# Directions
Extend the forum thread about ways of holding a flashlight, starting right after its final line.

# Text section
▼▼▼

# How do you hold your flashlight



## yuandrew (Aug 13, 2004)

This may sound like a dumb question but I'd like to know how many different ways you guys like to hold your lights. I only know of 5 different ways I use but not having a digital camera with me, I will just have to best discribe my methods.

The top of the flashlight is where the switch is (unless the switch is on the tail end of the flashlight)

Regular: Fingers around the bottom of the light; thumb on the swich. Most regular flashlights are like this (hence the name) 

Over: Fingers around the top of the flashlight; thumb and arm on the bottom (You're gripping the light)

Over the Shoulder: Similar to "over" but you rest the back end of the light on your shoulder (This is how I hold a 4 D or bigger Mag Lite, Streamlight*, or any other long flashlight)
*A former neighbor of mine worked for the LAPD and had a Streamlight Flashlight that was about the size of a 3 or 4D Mag but was rechargeable (He let me play with it a few times and I shined it across the valley at some unsuspecting people). Is this the Ultrastinger?

Penlite: Hold the head of the light like a pencil (Best when done with a Mini Mag or a Solitaire)

Tactical (SureFire): Fingers gripping the light like in "Over" but thumb on the tailcap. (I use this for all flashlights that have the switch on the back which also includes Sure Fires and other Tactical lights)

How do you hold your lights? Also, does anyone have a method I haven't listed?


----------



## Fitz (Aug 13, 2004)

You forgot the "hold in mouth while trying to set up tent in dark" method!


----------



## jayflash (Aug 13, 2004)

Almost always tactical for outdoor use. If I'm using a light for troubleshooting and sometimes indoors, I'll use the "regular" hold.


----------



## Echo63 (Aug 13, 2004)

you forgot the cigar grip hold
light between first and second fingers 
switch being pushed with base of thumb
(works best with lights with a grip ring (z2,c2,g3z,m2,m3 etc)


----------



## brightnorm (Aug 13, 2004)

[ QUOTE ]
*Echo63 said:*
you forgot the cigar grip hold
...

▲▲▲

# Data supplied
▼▼▼

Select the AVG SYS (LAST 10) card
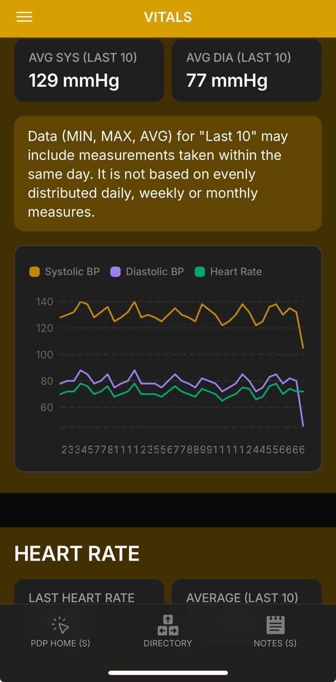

▲▲▲
▼▼▼

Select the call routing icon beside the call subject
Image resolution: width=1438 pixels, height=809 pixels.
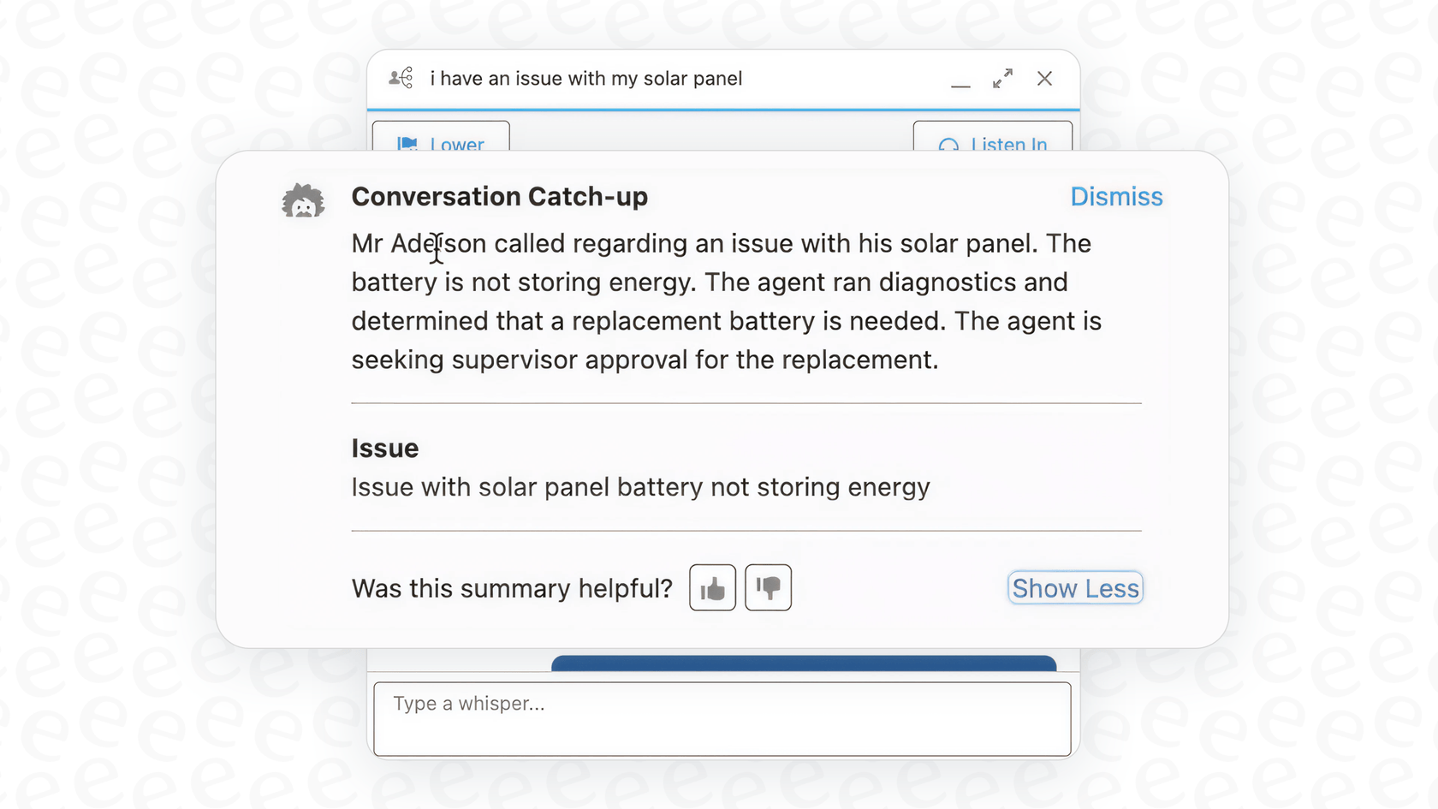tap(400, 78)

▲▲▲

# Answer to this task
[/ QUOTE ]

This is my favorite grip for all E2E based lights with Z52 (exccpt with McE2S) and for many "standard" diameter Surefires with LOTC. The relatively aggressive knurling of the E2E bodies provides plenty of grip without a "grip ring". I find the most natural hold to be between 3rd and 4th finger with TC against palm. I can carry it like this all day. Note, for easist operation rotate the LOTC until just before ignition. Tension adjustment of all Z52's is easily accomplished by selective spring compression. (There's a thread about that somewhere). This grip will work with clickies in momentary mode but is not as practical for click on-off mode.

Brightnorm


----------



## yuandrew (Aug 13, 2004)

"Hold it in your mouth"- I was thinking hand held only but ok, I'll include that as well. However, my teeth are not that strong.

"Cigar Grip" Darn, I forgot how my uncle showed me how to hold his M3. I usually use the Tactical method for these type of flashlights. He did it alongside a pistol (Gun in right hand, light in left along the barrel plus a shooter's stance.) 
I held his the way Brightnorm discribed with my palm against the switch. Just give it a good squeeze to turn it on.


----------



## Echo63 (Aug 13, 2004)

sorry - i didnt put down how i hold my lights - oops 
i use the "over" hold for my Pelican M11
the "tactical" hold for my Stinger Xt and SF 6P
and the cigar grip hold for my L4

oh and i use the "arm stretched letting the light drag along the ground" grip with my thor 10Mcp


----------



## juancho (Aug 13, 2004)

When holding a pistol in my right hand (can be reversed) and a flashlight in my left, I used the "Juancho position" wich I invented 40 years ago.
When streching your right hand to shoot, your left go to the top of your head and activate the light, the beam of the flashlight will fall in your handgun sights and your target.
Much more efficient to illuminate the small military sights than any other position such as the Rogers-Surefire or others.
You just has to get used to hold the light with one hand instead of two. You know, they call them "handguns".

Besides you maybe need that extra hand to open doors or hang into something!!
Before you dismiss this, why don't you tried it in a dark room and compare the "Juancho" against the others.

Good Shooting!!

Juan C.


----------



## PlayboyJoeShmoe (Aug 13, 2004)

Just depends a lot on which light and how I'm using it.

Sometimes big lights are held like a club, up on my shoulder, sometimes normal.

AA lights almost always get a pencil grip.


Just depends..


----------



## leukos (Aug 13, 2004)

Depends a lot on the flashlight, but I frequently alternate between the cigar grip and tactical.


----------



## ResQTech (Aug 13, 2004)

On night calls I hold my L4 under my left armpit and hold the clip board with my left hand while writing with my right hand.


----------



## tvodrd (Aug 13, 2004)

I'm right-handed. If I'm in the dark, needing a light, and I have something (fork, pen, keys, crescent wrench, .45 etc.) in my right hand, it's nice to be able to access/operate my light with my _left_ hand! Being able to transfer it to mouth, freeing both hands is added utility. My EDC with its front bezel twist-on kinda dictates the hold. /ubbthreads/images/graemlins/grin.gif

Larry


----------



## GarageBoy (Aug 14, 2004)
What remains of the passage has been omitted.